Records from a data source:

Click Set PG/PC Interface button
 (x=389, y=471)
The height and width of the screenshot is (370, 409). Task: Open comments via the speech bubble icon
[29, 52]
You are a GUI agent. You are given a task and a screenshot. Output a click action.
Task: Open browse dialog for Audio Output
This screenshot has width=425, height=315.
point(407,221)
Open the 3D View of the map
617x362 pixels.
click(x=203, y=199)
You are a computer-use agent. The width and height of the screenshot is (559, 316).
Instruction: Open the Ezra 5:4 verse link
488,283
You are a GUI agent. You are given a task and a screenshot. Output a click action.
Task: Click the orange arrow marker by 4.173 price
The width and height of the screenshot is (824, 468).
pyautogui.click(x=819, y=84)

--

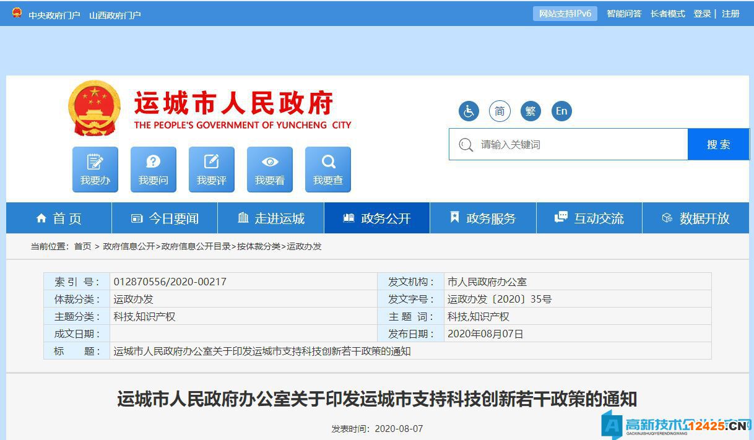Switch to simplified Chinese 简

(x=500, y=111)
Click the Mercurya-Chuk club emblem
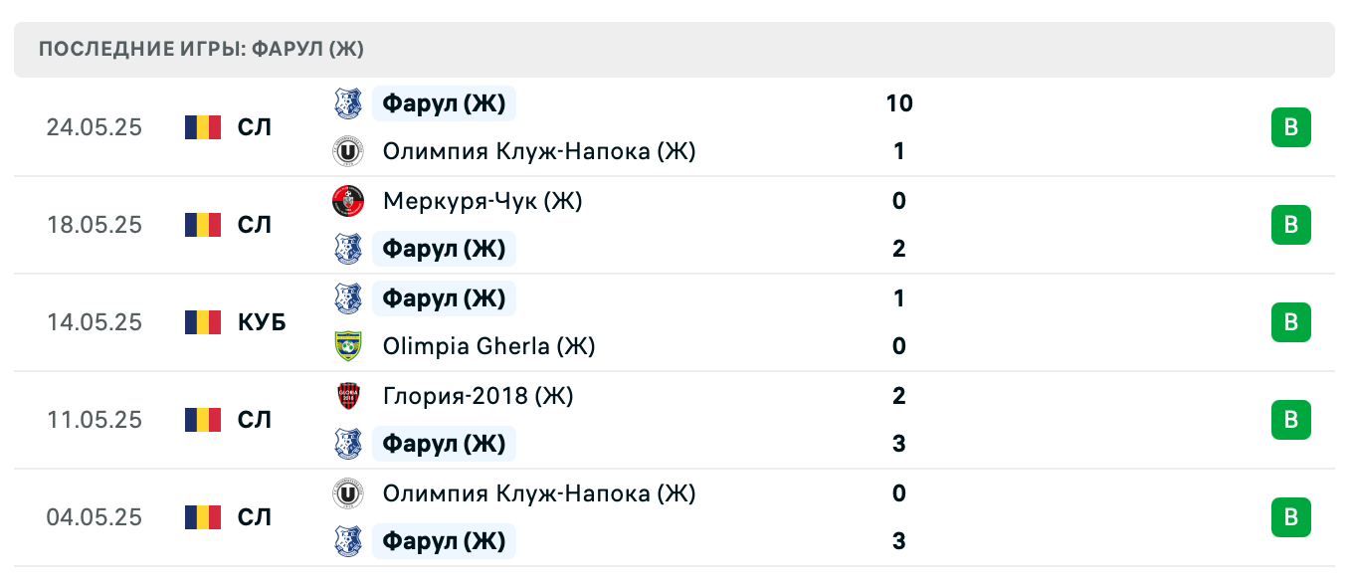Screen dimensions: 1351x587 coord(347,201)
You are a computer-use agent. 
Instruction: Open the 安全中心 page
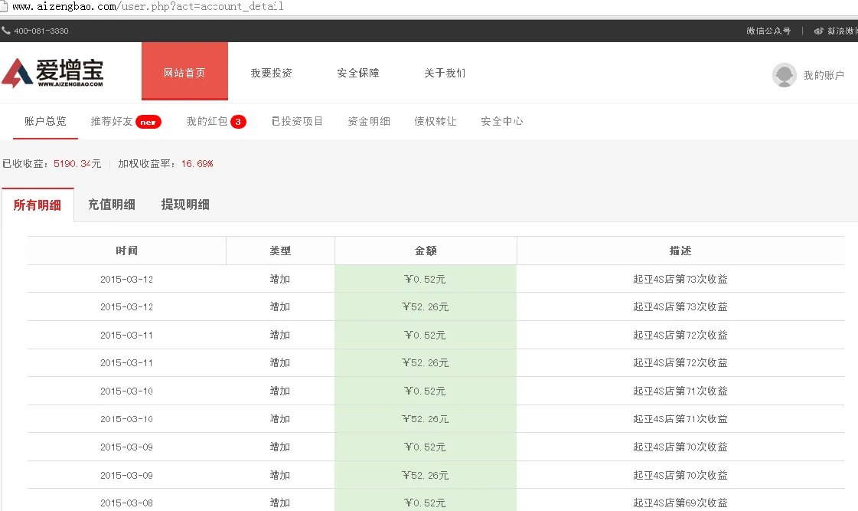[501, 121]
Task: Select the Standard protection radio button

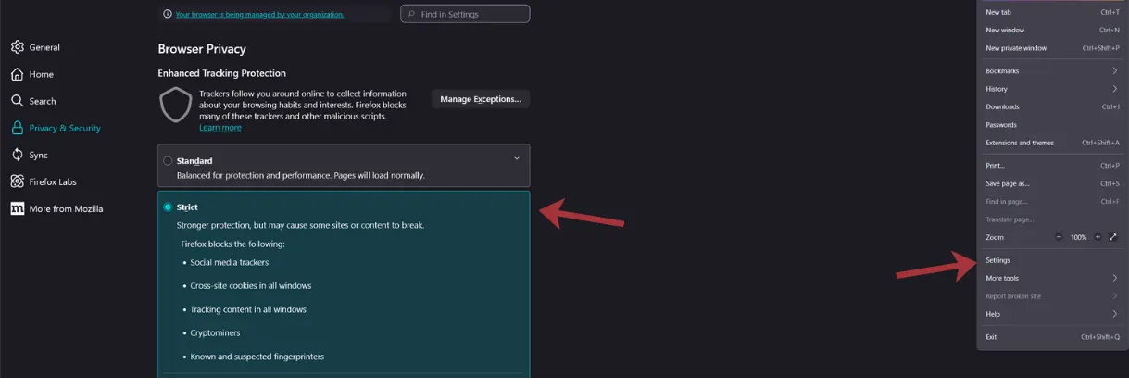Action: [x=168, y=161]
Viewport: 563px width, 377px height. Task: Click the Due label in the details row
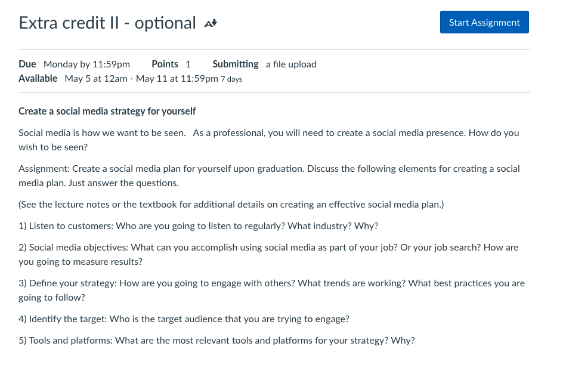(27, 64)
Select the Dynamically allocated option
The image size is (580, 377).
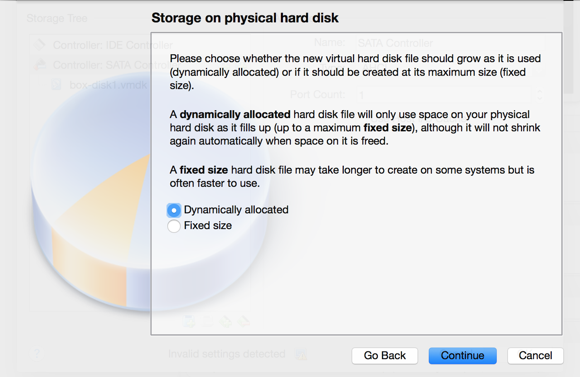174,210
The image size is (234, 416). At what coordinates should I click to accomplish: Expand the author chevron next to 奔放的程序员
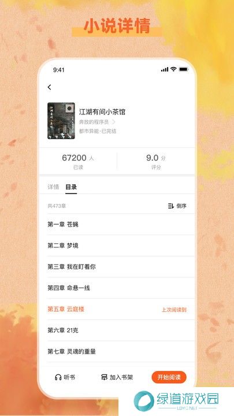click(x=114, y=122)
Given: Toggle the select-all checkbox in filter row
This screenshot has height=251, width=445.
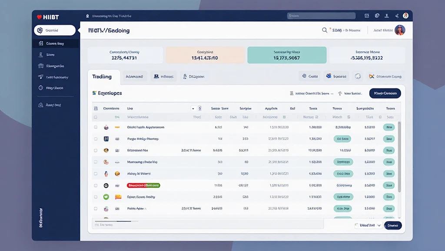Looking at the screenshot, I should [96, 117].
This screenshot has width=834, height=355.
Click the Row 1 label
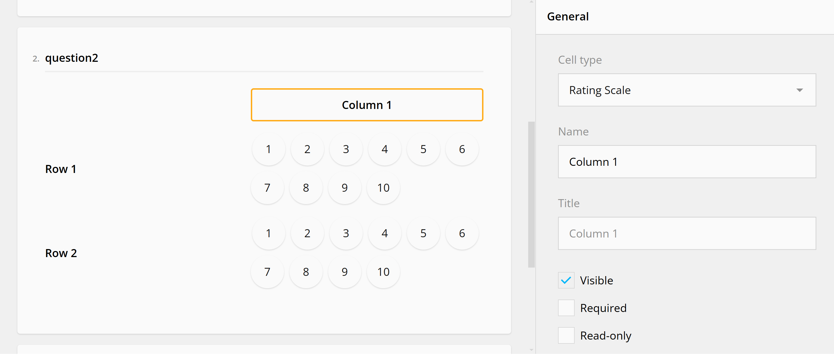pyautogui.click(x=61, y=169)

---

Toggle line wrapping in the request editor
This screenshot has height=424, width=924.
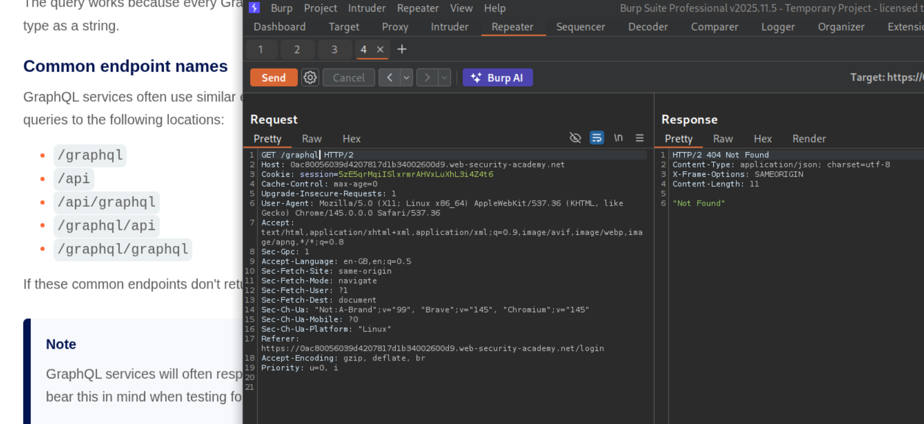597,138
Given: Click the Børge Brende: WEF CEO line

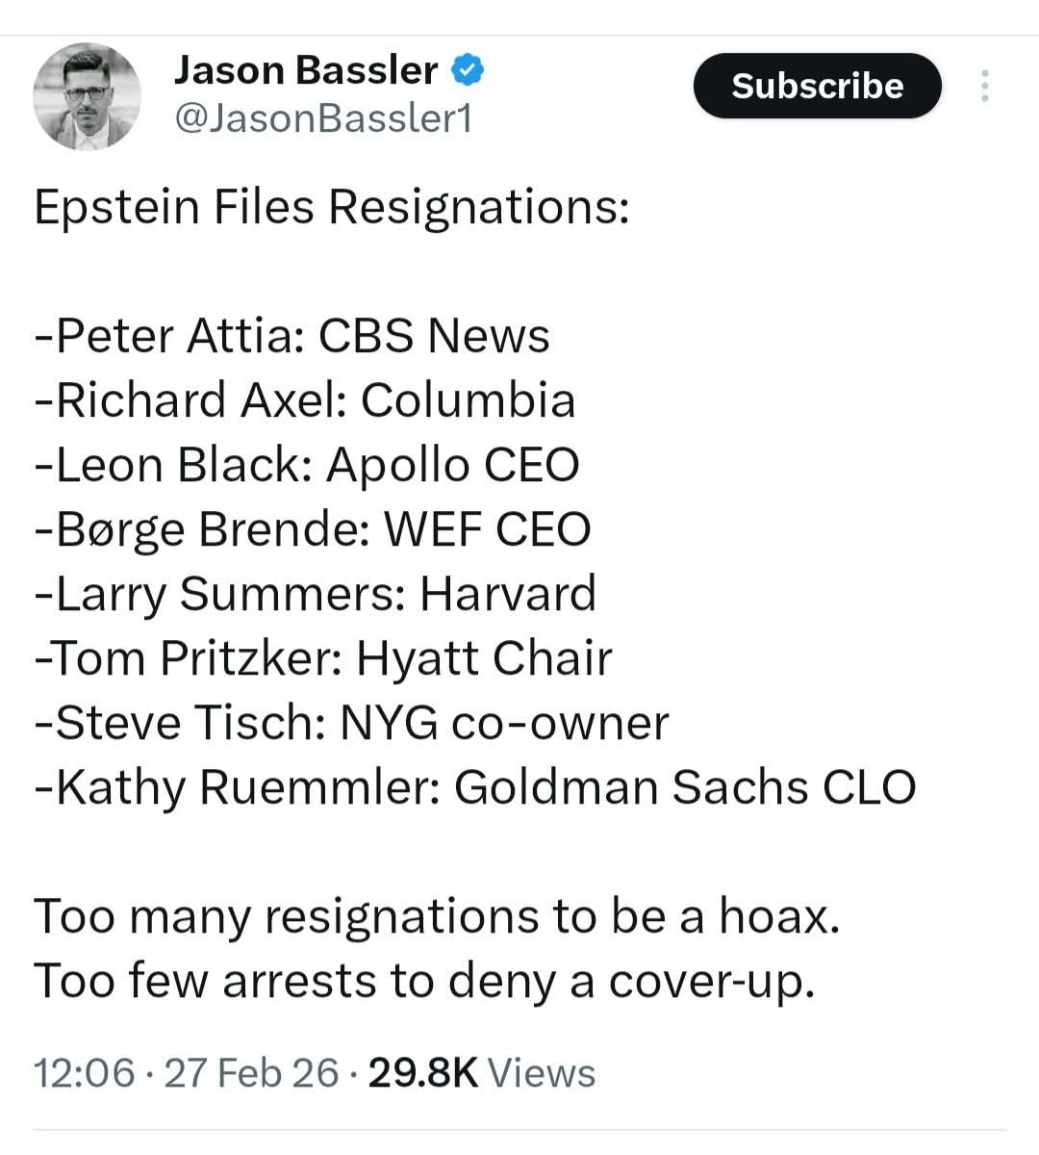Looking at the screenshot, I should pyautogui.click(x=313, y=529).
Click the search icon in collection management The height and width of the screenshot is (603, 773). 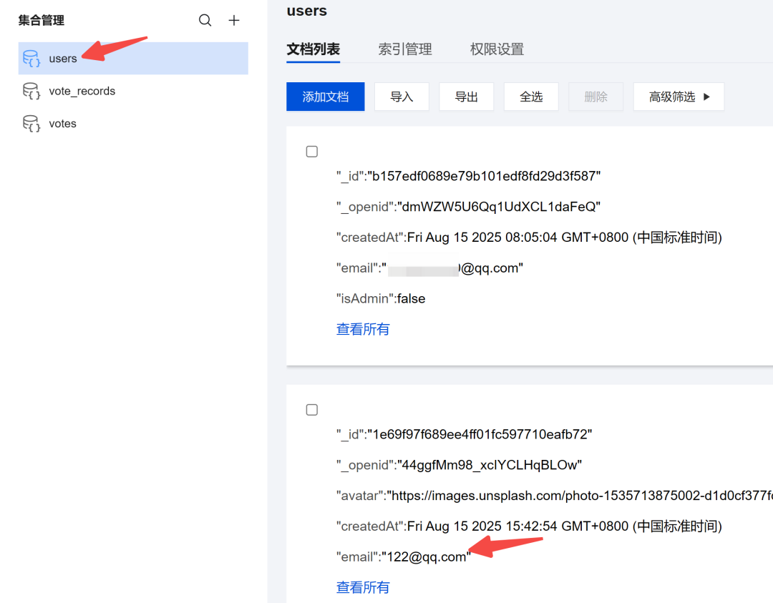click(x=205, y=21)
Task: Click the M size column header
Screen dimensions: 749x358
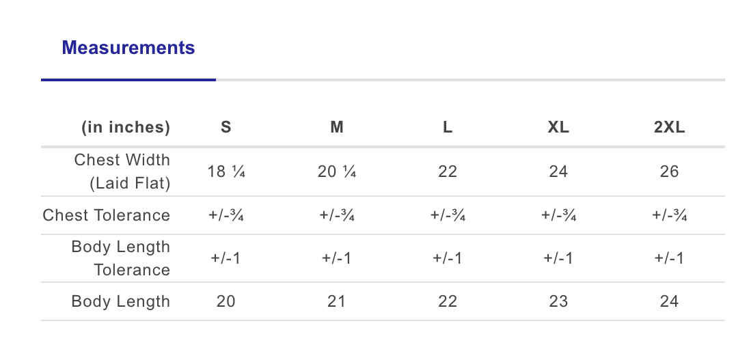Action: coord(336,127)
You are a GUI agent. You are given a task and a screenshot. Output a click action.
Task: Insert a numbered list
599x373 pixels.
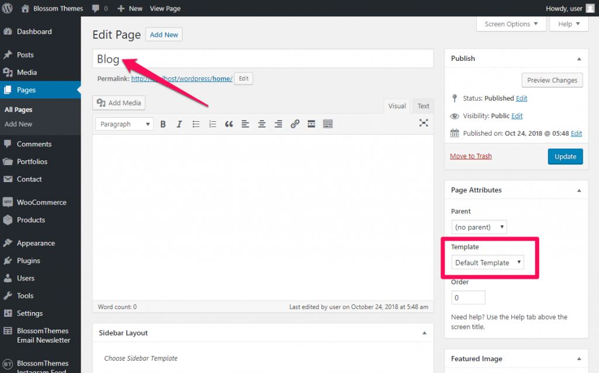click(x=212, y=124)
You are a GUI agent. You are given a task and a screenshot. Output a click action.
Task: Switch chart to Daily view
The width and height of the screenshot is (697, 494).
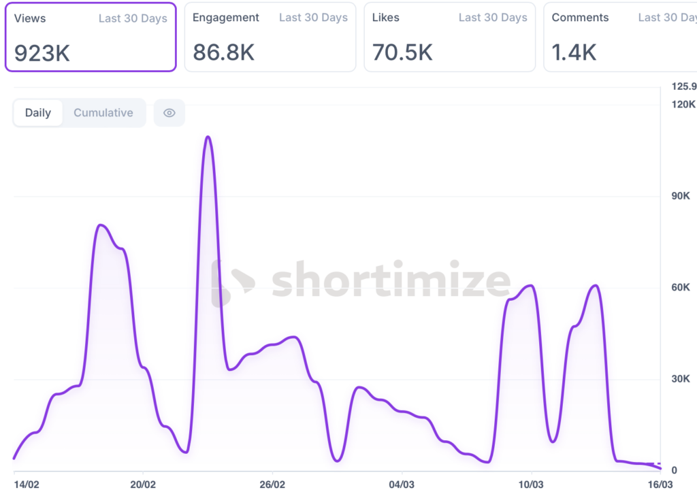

▸ **Exercise details**:
Above are the lines; repeat exactly the ones from the line containing "Task: Switch chart to Daily view" down to the line containing "The width and height of the screenshot is (697, 494).", both inclusive.

▸ **Task solution**:
Task: Switch chart to Daily view
The width and height of the screenshot is (697, 494).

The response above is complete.